**DATA PROVIDED:**

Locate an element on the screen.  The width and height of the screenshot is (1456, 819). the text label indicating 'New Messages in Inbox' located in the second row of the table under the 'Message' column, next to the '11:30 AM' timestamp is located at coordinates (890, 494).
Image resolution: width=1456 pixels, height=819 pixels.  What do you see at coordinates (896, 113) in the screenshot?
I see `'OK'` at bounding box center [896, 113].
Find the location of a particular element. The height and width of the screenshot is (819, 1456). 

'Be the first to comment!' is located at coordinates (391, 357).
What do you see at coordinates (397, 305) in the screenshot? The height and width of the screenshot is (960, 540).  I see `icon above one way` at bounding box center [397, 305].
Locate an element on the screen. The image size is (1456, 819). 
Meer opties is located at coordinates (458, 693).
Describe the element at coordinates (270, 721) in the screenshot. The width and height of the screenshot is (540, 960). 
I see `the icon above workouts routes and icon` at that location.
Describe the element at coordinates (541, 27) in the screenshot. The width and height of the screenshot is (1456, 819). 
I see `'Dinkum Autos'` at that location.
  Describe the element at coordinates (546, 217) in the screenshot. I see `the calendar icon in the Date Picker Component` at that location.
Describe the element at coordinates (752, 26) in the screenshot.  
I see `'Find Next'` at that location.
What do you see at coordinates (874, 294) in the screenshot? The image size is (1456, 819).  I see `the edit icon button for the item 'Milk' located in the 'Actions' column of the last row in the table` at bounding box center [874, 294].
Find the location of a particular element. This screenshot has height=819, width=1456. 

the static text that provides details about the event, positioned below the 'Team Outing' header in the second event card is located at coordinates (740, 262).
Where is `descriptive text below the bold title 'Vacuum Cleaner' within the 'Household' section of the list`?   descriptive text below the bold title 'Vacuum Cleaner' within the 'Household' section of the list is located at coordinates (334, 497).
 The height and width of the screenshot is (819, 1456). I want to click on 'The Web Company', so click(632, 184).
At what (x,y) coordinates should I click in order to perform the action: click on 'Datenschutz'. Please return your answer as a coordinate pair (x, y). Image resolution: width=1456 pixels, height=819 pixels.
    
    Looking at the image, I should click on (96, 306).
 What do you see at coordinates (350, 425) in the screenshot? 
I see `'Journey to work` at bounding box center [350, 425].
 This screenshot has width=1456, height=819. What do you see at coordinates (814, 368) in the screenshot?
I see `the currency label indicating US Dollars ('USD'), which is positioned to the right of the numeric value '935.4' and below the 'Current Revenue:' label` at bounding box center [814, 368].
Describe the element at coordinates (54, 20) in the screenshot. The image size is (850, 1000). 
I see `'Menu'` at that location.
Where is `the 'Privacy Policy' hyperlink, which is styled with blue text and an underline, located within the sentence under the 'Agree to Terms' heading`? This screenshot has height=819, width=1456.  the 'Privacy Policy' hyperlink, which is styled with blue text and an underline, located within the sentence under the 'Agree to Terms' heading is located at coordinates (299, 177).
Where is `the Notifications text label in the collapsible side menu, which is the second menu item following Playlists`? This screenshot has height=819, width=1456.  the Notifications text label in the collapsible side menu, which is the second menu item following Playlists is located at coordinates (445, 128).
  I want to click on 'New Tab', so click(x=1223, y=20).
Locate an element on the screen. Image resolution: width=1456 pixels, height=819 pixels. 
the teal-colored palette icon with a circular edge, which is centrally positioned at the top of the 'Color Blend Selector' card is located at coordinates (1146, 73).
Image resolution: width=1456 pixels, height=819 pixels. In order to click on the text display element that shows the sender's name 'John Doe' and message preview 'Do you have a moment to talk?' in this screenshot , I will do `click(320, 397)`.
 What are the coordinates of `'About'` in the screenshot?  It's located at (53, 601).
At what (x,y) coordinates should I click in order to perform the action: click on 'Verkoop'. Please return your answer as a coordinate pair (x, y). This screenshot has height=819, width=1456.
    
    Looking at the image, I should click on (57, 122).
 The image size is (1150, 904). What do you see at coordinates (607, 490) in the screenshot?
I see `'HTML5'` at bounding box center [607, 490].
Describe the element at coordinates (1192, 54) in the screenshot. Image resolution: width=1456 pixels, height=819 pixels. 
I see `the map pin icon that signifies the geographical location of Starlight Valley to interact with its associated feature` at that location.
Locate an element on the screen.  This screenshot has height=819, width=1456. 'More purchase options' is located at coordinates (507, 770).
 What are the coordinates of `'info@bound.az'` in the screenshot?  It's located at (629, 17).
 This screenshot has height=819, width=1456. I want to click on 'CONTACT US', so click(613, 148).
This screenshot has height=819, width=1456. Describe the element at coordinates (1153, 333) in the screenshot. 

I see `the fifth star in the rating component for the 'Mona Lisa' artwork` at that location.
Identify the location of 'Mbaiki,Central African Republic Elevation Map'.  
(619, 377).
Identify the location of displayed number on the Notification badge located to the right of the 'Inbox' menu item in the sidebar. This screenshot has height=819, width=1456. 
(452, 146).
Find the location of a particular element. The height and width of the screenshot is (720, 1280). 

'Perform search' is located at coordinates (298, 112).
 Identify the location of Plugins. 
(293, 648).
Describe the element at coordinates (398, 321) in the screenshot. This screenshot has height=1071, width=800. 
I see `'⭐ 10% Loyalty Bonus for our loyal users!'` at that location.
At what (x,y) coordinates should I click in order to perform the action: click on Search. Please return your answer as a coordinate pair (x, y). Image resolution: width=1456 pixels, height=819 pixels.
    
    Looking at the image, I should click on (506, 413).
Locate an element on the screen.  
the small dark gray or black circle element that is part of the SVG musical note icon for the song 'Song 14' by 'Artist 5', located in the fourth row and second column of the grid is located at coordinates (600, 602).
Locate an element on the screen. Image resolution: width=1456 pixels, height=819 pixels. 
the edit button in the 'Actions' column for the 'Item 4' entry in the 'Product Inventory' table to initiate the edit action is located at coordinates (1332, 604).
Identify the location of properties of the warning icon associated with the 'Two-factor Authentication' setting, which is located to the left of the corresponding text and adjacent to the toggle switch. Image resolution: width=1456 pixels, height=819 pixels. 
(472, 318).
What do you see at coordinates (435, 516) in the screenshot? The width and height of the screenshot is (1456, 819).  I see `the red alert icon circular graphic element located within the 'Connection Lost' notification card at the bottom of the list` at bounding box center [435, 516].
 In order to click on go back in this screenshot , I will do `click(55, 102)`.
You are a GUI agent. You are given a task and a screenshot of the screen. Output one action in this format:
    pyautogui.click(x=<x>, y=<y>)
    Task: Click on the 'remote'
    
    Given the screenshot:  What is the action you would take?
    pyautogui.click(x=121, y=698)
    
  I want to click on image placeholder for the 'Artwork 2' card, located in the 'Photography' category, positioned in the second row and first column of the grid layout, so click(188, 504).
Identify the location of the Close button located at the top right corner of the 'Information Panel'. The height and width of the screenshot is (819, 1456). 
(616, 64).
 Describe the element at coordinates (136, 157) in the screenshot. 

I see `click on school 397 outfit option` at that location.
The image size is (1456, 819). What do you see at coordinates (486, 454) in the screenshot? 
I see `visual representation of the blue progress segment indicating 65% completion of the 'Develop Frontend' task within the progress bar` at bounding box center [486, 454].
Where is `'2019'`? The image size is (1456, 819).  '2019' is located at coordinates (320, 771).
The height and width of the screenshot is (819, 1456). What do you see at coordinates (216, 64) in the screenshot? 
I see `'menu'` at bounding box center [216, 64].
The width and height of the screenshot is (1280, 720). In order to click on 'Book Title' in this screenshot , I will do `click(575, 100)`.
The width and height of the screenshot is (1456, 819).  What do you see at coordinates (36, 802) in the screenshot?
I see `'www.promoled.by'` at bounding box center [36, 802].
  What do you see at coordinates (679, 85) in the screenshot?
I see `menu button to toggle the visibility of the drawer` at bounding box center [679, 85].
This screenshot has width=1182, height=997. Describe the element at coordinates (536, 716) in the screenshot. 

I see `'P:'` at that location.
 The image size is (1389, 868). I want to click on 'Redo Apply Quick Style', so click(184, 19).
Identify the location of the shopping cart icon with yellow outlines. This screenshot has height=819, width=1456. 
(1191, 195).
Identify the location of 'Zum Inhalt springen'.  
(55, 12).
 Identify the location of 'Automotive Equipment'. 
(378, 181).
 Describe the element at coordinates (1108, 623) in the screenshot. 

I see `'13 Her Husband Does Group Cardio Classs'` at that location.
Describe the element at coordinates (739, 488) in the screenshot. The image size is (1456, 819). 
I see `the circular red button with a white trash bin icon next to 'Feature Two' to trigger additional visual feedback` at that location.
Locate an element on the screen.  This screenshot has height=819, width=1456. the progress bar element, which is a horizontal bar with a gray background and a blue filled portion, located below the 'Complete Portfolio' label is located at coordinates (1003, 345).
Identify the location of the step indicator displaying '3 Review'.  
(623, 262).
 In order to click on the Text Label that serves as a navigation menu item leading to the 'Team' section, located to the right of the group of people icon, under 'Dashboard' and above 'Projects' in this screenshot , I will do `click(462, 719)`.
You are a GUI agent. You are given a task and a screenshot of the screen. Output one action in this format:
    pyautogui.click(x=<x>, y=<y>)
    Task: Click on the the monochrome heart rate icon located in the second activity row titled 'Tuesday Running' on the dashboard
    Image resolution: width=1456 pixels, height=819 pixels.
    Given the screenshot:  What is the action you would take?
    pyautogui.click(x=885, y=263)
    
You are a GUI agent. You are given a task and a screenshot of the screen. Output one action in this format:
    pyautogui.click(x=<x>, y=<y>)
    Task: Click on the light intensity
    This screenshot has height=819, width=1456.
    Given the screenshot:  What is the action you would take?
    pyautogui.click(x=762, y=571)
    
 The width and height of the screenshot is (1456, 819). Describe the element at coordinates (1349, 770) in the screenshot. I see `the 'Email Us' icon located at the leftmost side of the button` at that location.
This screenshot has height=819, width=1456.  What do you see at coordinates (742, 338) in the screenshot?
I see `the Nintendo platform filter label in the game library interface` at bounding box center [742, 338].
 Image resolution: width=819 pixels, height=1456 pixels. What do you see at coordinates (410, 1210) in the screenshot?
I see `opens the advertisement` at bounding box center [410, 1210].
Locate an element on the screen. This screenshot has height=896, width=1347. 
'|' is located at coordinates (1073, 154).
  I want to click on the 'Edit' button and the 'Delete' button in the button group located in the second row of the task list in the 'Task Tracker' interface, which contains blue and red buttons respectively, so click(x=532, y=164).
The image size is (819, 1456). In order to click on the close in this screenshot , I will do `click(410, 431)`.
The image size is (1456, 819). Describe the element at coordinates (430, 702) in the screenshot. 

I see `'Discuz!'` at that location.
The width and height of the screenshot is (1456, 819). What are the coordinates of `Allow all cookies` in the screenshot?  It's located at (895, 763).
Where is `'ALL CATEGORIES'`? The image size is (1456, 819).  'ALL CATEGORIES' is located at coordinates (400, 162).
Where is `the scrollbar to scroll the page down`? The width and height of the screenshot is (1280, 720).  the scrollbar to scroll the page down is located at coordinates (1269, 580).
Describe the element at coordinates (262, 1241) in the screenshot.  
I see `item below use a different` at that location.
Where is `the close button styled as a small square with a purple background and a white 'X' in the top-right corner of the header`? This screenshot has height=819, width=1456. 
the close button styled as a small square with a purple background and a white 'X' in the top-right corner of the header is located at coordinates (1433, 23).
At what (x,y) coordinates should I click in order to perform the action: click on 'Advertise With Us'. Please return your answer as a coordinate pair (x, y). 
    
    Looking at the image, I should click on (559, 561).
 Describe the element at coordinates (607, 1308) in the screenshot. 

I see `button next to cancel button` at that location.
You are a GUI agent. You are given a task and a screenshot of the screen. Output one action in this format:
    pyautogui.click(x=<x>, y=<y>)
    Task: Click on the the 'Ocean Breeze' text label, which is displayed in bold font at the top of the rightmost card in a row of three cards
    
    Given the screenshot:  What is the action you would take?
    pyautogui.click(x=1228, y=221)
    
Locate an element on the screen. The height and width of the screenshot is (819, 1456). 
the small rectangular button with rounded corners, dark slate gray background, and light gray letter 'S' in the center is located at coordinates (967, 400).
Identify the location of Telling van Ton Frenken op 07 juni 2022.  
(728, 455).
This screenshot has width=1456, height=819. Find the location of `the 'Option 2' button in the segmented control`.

**YOUR OBJECTIVE:** Can you recast the rows above as a numbered list, starting from the very first line and going on through the line that contains "Meer opties is", with blank lines left out?

**ANSWER TO THE TASK:**
1. Locate an element on the screen.  The width and height of the screenshot is (1456, 819). the text label indicating 'New Messages in Inbox' located in the second row of the table under the 'Message' column, next to the '11:30 AM' timestamp is located at coordinates (890, 494).
2. Image resolution: width=1456 pixels, height=819 pixels.  What do you see at coordinates (896, 113) in the screenshot?
3. I see `'OK'` at bounding box center [896, 113].
4. Find the location of a particular element. The height and width of the screenshot is (819, 1456). 
5. 'Be the first to comment!' is located at coordinates (391, 357).
6. What do you see at coordinates (397, 305) in the screenshot? The height and width of the screenshot is (960, 540).  I see `icon above one way` at bounding box center [397, 305].
7. Locate an element on the screen. The image size is (1456, 819). 
8. Meer opties is located at coordinates (458, 693).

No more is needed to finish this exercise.